Figure 4. Systemic pharmacological manipulation of the M₄ muscarinic acetylcholine receptor in alcohol consumption and seeking.

To functionally test the role of M₄ mAChRs in alcohol consumption and seeking we systemically administered a selective M₄ positive allosteric modulator, VU0467154, as outlined in (A). Systemic administration of VU0467154 (30 mg/kg, p.o) significantly reduced (B) active lever responding (n=8) in FR3 self-administration (treatment x lever interaction, F_(1,7) = 17.09, p = 0.004; Bonferroni post hoc analysis, vehicle vs. VU0467154, p = 0.0015), (C) Breakpoint (n=10) in the progressive ratio paradigm (t = 2.47, df = 9, p = 0.035), (D) active lever responding (n=8) in cue-induced reinstatement of alcohol seeking (treatment x lever interaction, F_(2.12) = 13.91, p = 0.0007; Bonferroni post hoc, extinction vs. vehicle, p = 0.0001, vehicle vs VU0467154, p = 0.0013).

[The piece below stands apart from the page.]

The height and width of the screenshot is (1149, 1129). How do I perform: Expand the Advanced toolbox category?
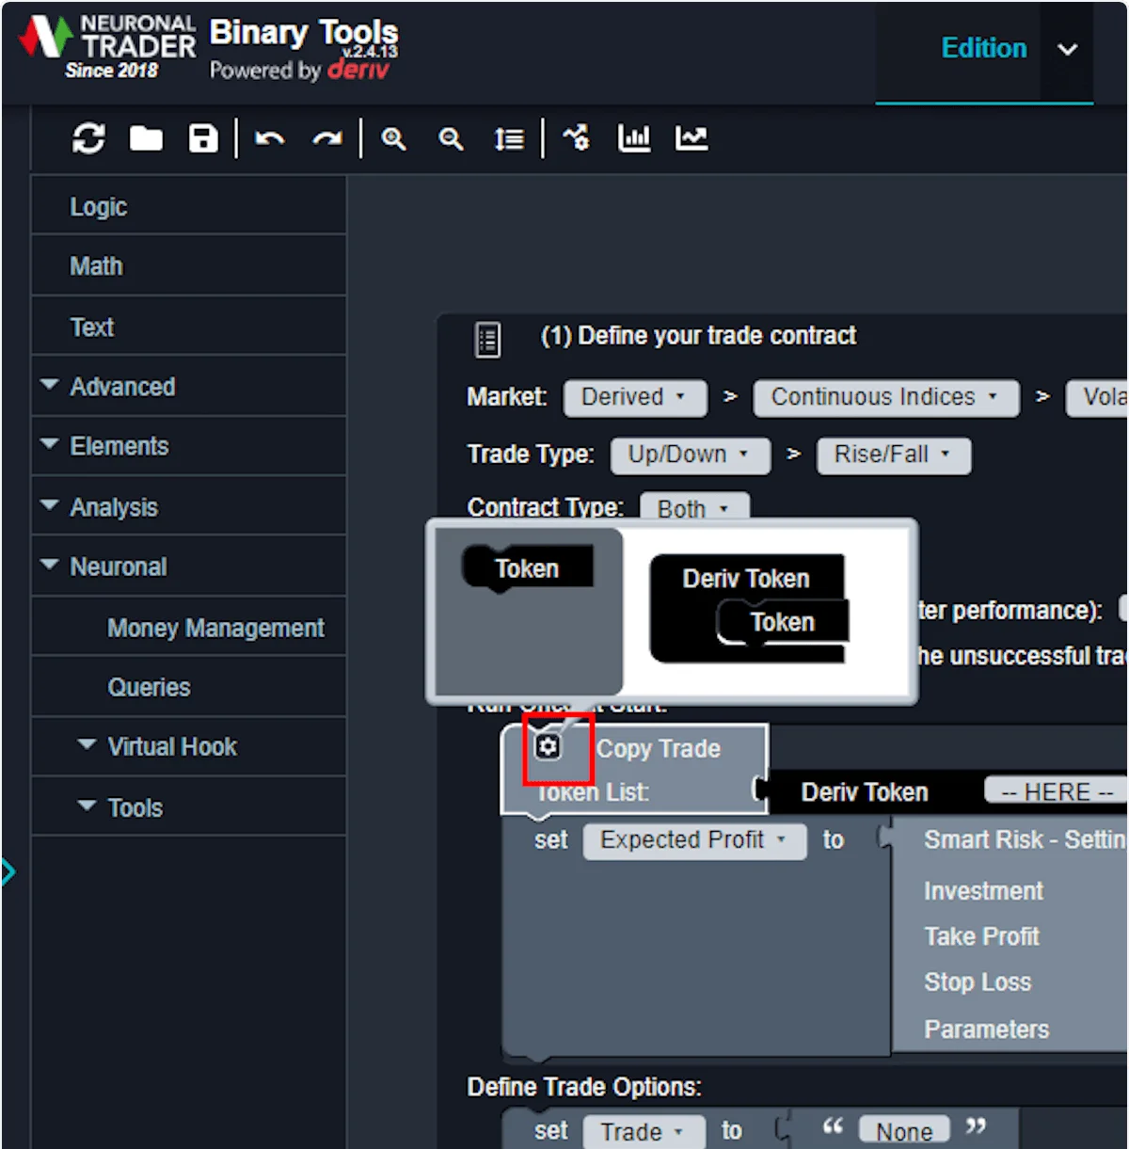pyautogui.click(x=122, y=387)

No effect was observed on natural reward consumption during (E) active lever responding (n=8) in sucrose self-administration (F_(1,14) = 0.418, p = 0.529), or (F) ataxia (n=13) determined via performance on the rotarod (t = 0.234, df = 11, p = 0.819). Data expressed as mean ± SEM, *p < 0.05, **p < 0.01, ***p < 0.001.